What needs to be done:
Copy nothing before the line that contains "Image resolution: width=1372"; from there, transcribe each line exactly through the end of the material, omitting pictures.

##### Supplied material

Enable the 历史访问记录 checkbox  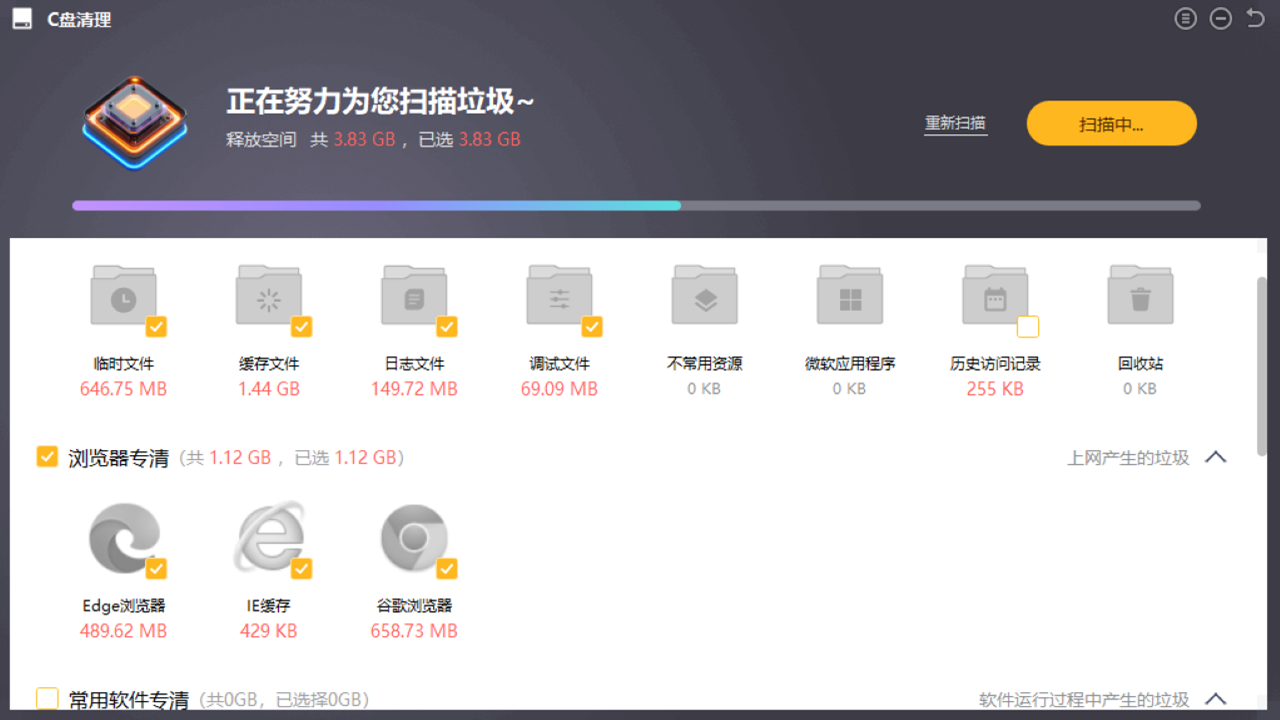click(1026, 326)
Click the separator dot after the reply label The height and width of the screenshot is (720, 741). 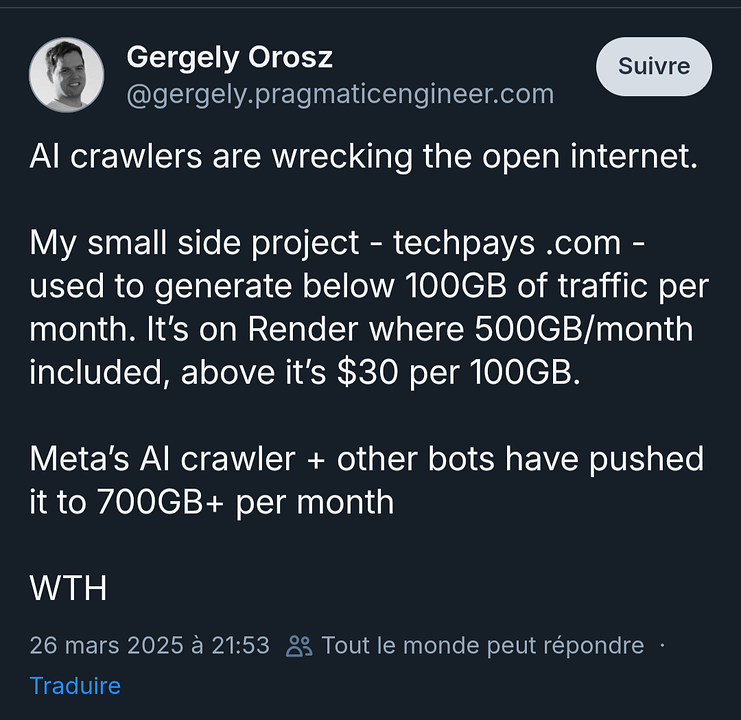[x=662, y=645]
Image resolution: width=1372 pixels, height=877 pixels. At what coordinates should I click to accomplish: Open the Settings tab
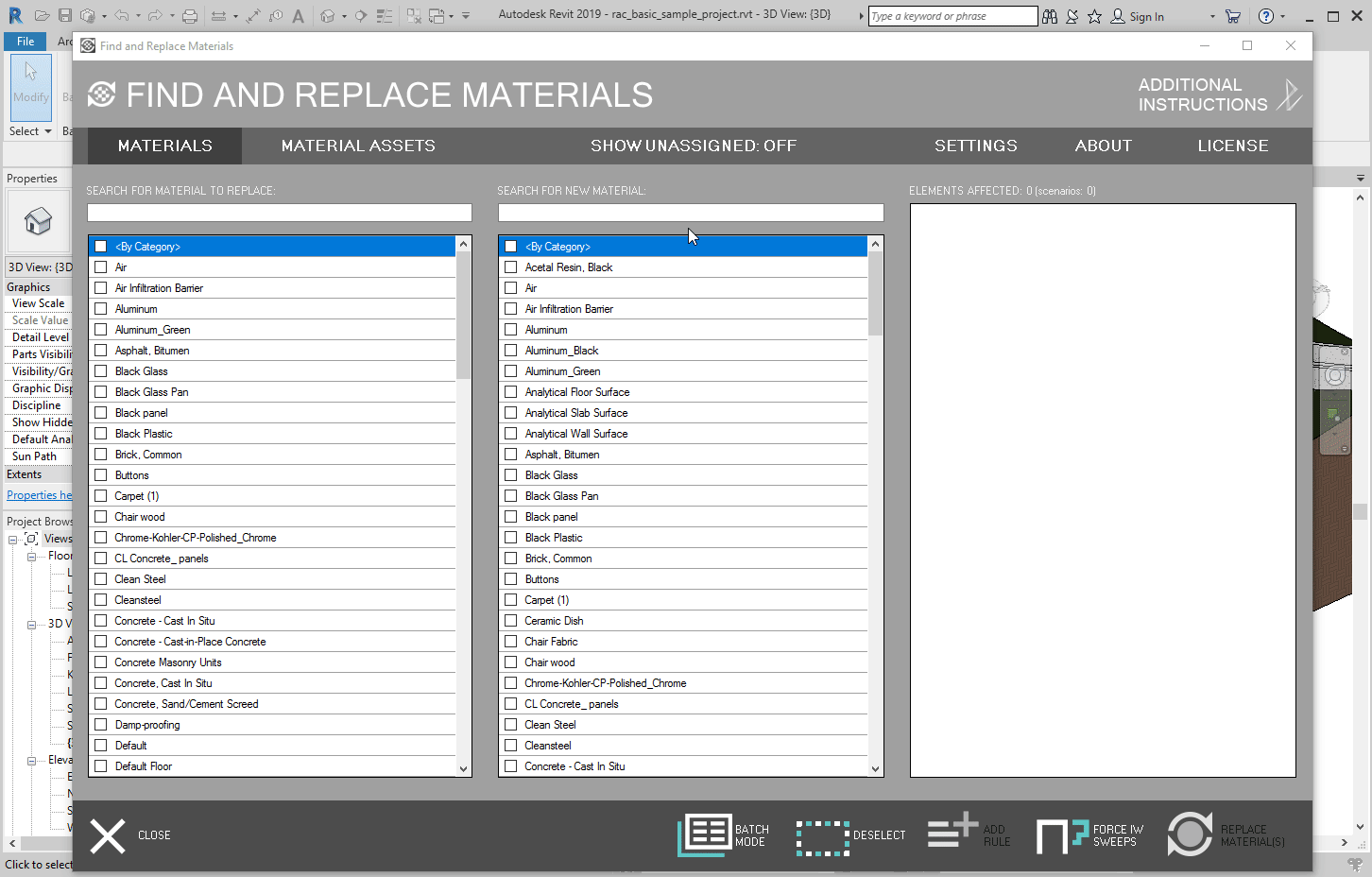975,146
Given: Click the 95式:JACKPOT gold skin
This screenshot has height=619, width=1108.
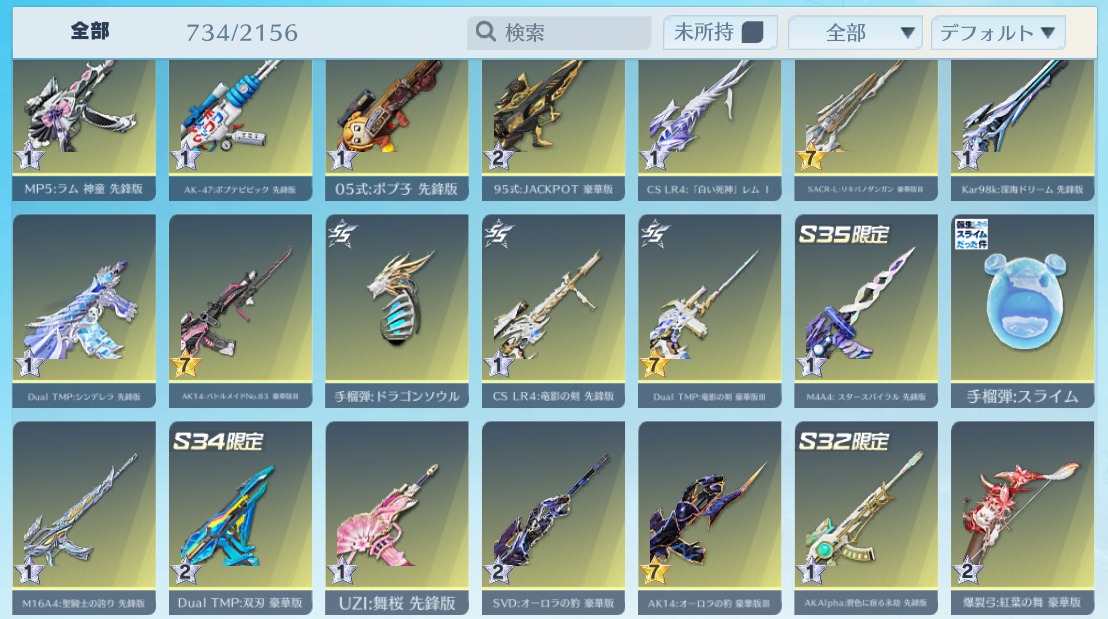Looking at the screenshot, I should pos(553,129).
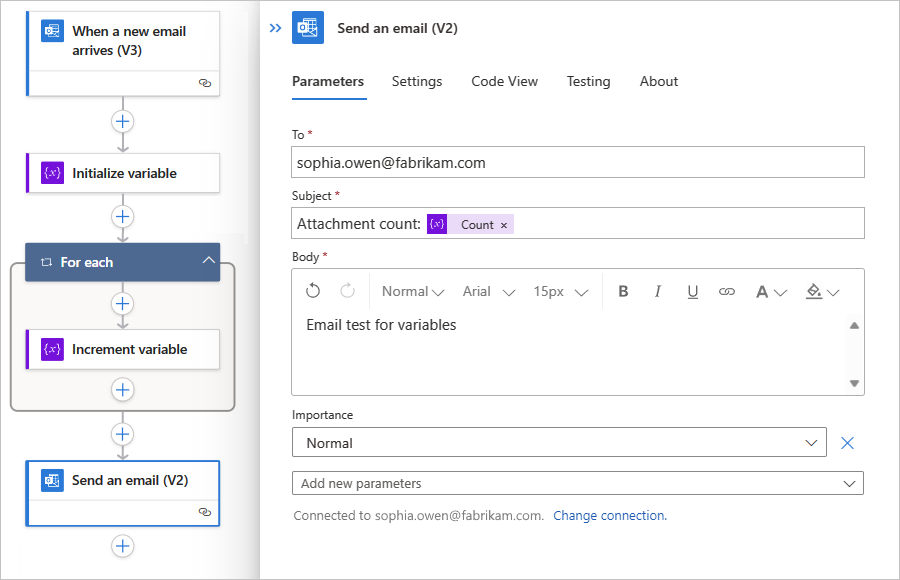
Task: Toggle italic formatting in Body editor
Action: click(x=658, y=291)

##########

Exercise output:
Image resolution: width=1372 pixels, height=877 pixels. At what coordinates should I click to accomplish: Open the Settings tab
975,146
Given: Click the 95式:JACKPOT gold skin
This screenshot has height=619, width=1108.
Looking at the screenshot, I should pos(553,129).
Task: Toggle italic formatting in Body editor
Action: click(x=658, y=291)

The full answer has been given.